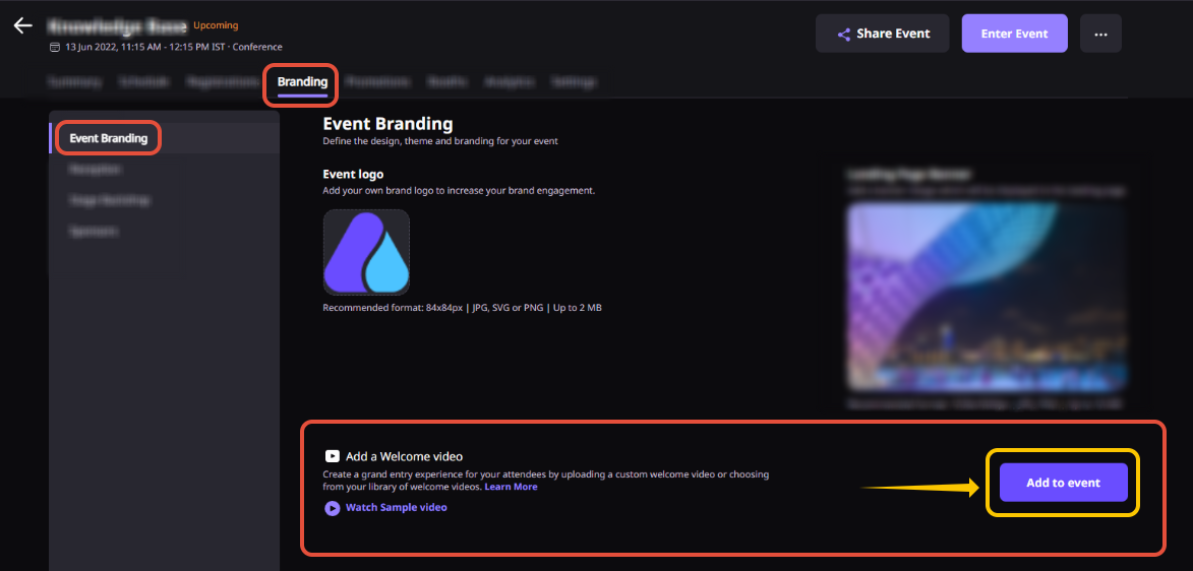Go back using the left arrow
The height and width of the screenshot is (571, 1193).
coord(23,25)
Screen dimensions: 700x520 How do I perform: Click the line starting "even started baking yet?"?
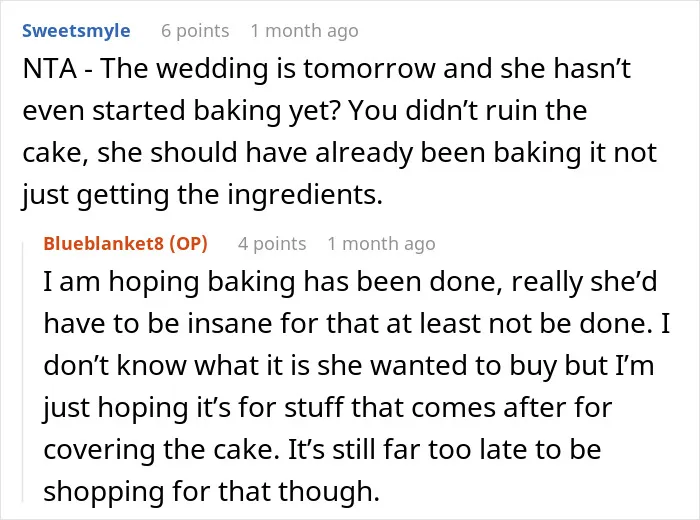[304, 110]
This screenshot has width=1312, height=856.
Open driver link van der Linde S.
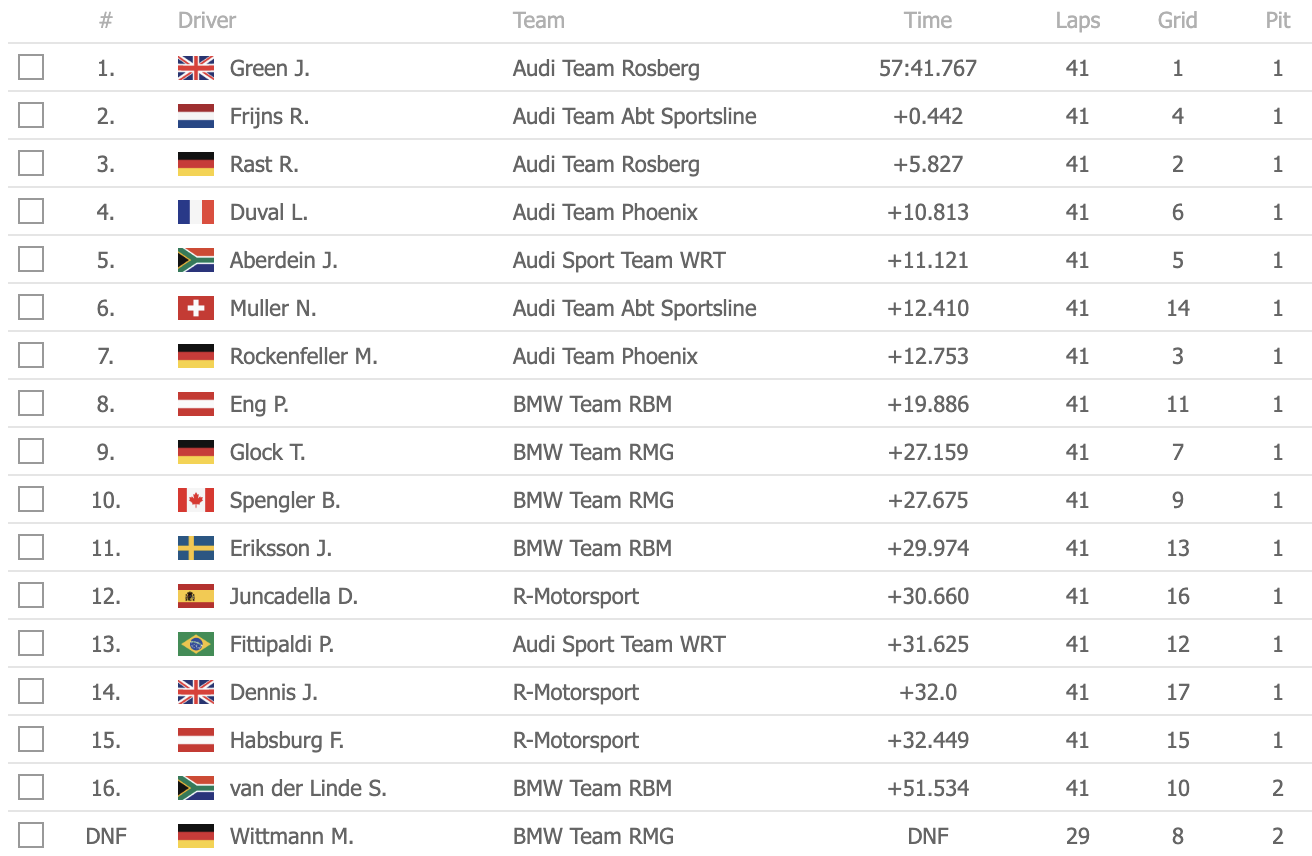[x=308, y=788]
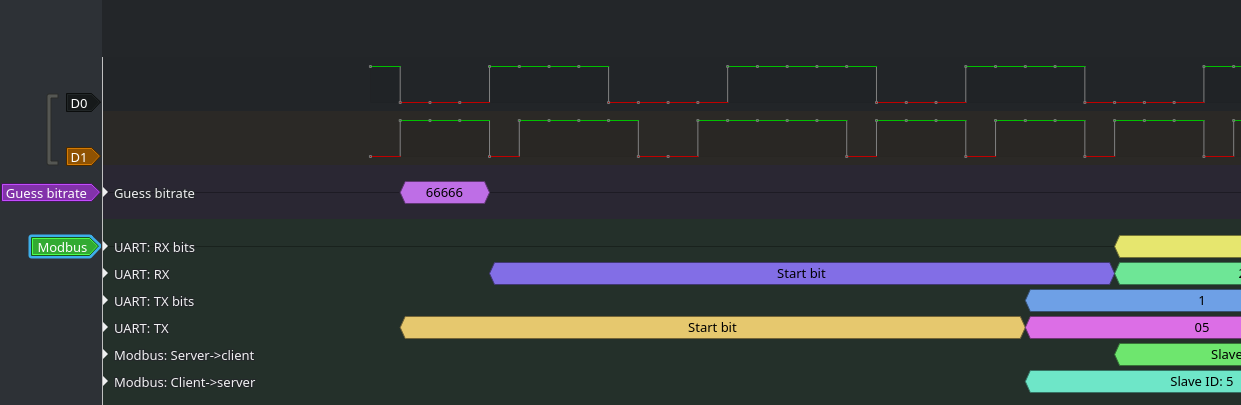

————

◆ **HOW TO COMPLETE THIS TASK**
Only the lines from the one containing "Screen dimensions: 700x520" through the last line of the entries above should be copied, exactly as they are and without the pictures.

◆ **SOLUTION TO THIS EXERCISE**
Screen dimensions: 700x520 How do I perform: Click the line starting "even started baking yet?"?
[304, 110]
This screenshot has width=1312, height=856.
Open driver link van der Linde S.
[x=308, y=788]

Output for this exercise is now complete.